The president has been masterful — not in handling this war or explaining why it was done — but he has been masterful in trying to scare Democrats from having a reasonable position, by saying that is a position of weakness. The response to that is that the terrorist organizations love the fact that we appear to be stuck in Iraq. It’s not a sign of weakness to try to change course. It’s a sign of intelligence. It’s a sign of wanting to win the fight against terrorism. The Democrats have to be comfortable saying that.
That is our biggest problem. The Democrats tend to think, “Oh, I can’t question this.” The way to deal with this is to make sure that we begin with the commitment to do this right. You don’t begin by saying, “Let’s just get out of Iraq.” That shows the same kind of narrow focus and lack of understanding of the issue as the president has shown. A good way to say it in Iraq is not the be-all and end-all of national security. It happens to be an important place. But it was made more important by errors, not by good policy.
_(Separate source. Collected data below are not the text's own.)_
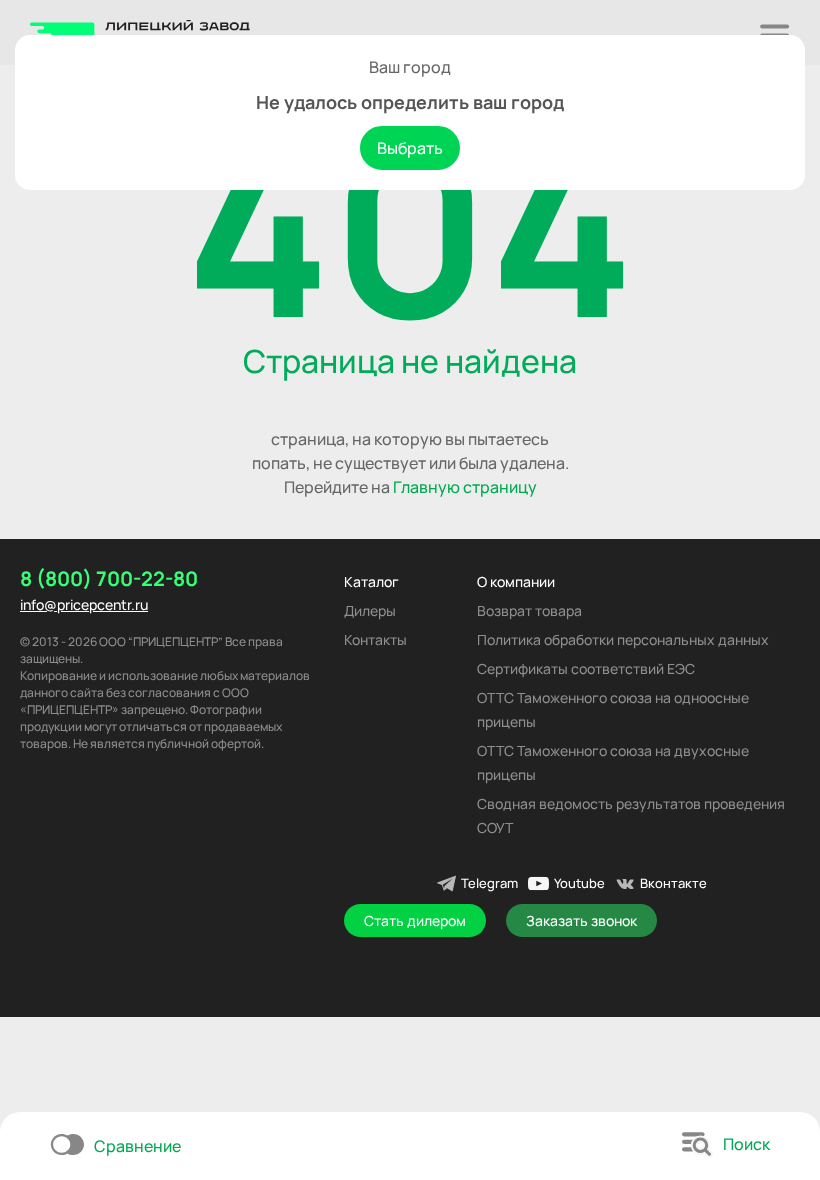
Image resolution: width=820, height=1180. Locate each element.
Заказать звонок (581, 920)
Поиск (746, 1144)
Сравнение (137, 1146)
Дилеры (370, 610)
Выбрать (410, 148)
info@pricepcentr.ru (84, 604)
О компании (516, 581)
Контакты (375, 639)
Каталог (371, 581)
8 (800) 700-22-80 (109, 579)
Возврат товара (529, 610)
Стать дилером (415, 920)
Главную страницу (465, 487)
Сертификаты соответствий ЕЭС (586, 668)
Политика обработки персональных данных (623, 639)
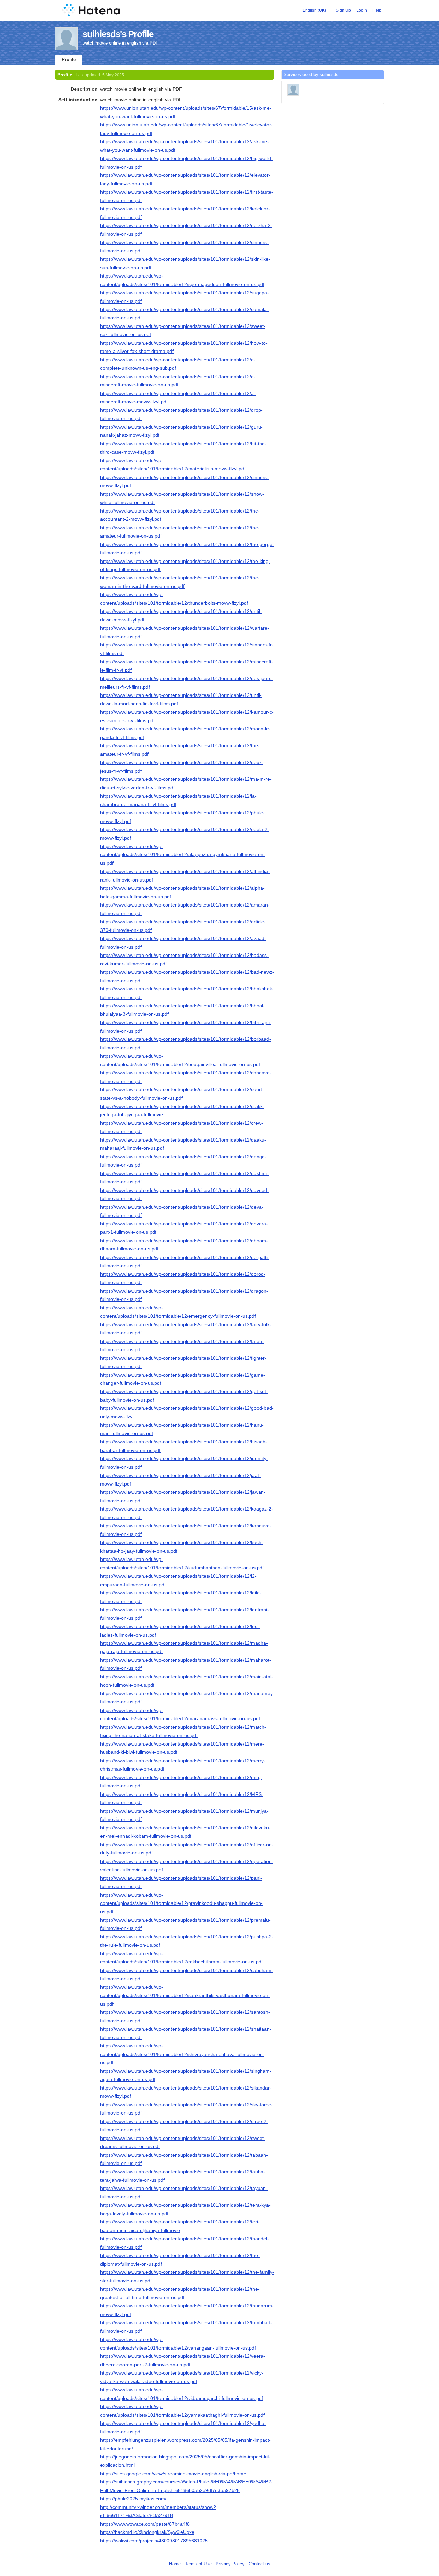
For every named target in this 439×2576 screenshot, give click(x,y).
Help (376, 10)
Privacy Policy (230, 2563)
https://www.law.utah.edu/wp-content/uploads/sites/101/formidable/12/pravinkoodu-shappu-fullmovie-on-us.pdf (181, 1903)
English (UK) (314, 10)
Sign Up (343, 10)
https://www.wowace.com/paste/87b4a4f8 (145, 2524)
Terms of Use (198, 2563)
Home (175, 2563)
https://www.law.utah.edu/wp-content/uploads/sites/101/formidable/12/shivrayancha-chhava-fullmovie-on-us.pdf (182, 2054)
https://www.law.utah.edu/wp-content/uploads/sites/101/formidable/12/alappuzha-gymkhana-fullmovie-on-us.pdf (182, 854)
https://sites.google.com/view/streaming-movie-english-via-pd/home (173, 2473)
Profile (69, 59)
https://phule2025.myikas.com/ (133, 2498)
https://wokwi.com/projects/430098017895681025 (154, 2540)
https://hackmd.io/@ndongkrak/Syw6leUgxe (147, 2532)
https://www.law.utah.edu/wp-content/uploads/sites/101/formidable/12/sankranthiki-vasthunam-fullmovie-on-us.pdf (185, 1995)
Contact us (259, 2563)
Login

You were involved in the 2004 race, supporting John Kerry. Looking back, what were the mistakes that he made or his staff made? What do you think cost him that race?
I think the mistakes really began with the 2002 congressional election. We were doing very well in the Senate races. And we had a great chance to hold the Senate. I saw that many Democrats in the caucus understood that this Iraq war didn’t make sense from the point of view of 9/11. It didn’t really seem that persuasive on weapons of mass destruction. But what the party decided, it seemed, was, “OK, look we can’t beat Bush on the national security stuff. We’ll just cede foreign policy to the Bush administration, and we’ll beat him on domestic issues, where clearly we had the upper hand.” I felt at the time — and I certainly voted against the war — thinking, in part, that there is no way the American people are going to elect a party that only feels they are better on the domestic side.
That’s the context that this 2004 election occurred in. And that’s the context, that people like John Kerry and John Edwards were stuck with votes in favor of the Iraq war. They were in a box. Those of us that didn’t think it was a good idea and didn’t think it related to 9/11 were able to say, as Howard Dean said, we never thought this made sense. It put Kerry in this terrible position, even though I think he did as well as he could, of having voted for the war but being critical. And then, of course, the really devastating piece was having voted against the $87 billion [in supplemental funding for the Iraq war], which I happened to have voted for. It just put him in a bind. I think it all related to the decisions that were made in 2002 for which we paid a price in 2004.
So there is a chance of correcting that going into 2008?
We have a wonderful opportunity to say, “Look, however people voted in 2002 on the Iraq war, clearly the war has not been conducted in a way that any reasonable senator could have expected.” That is the fault of the administration. That’s not the fault of the Congress. I don’t think anyone can say it was the fault of the Congress. We should lay out the fact that this administration has failed to anticipate a number of scenarios that many of us have warned them about. They have mismanaged the situation. We as Democrats want to do two things. First, we want to make sure that this Iraq policy has a clear mission and a reasonable, flexible time frame for completion. And secondly, that we are going to return the primary focus of American national security to the overall fight against terrorist networks that are hitting us in Indonesia and the Middle East, in Europe and potentially the United States.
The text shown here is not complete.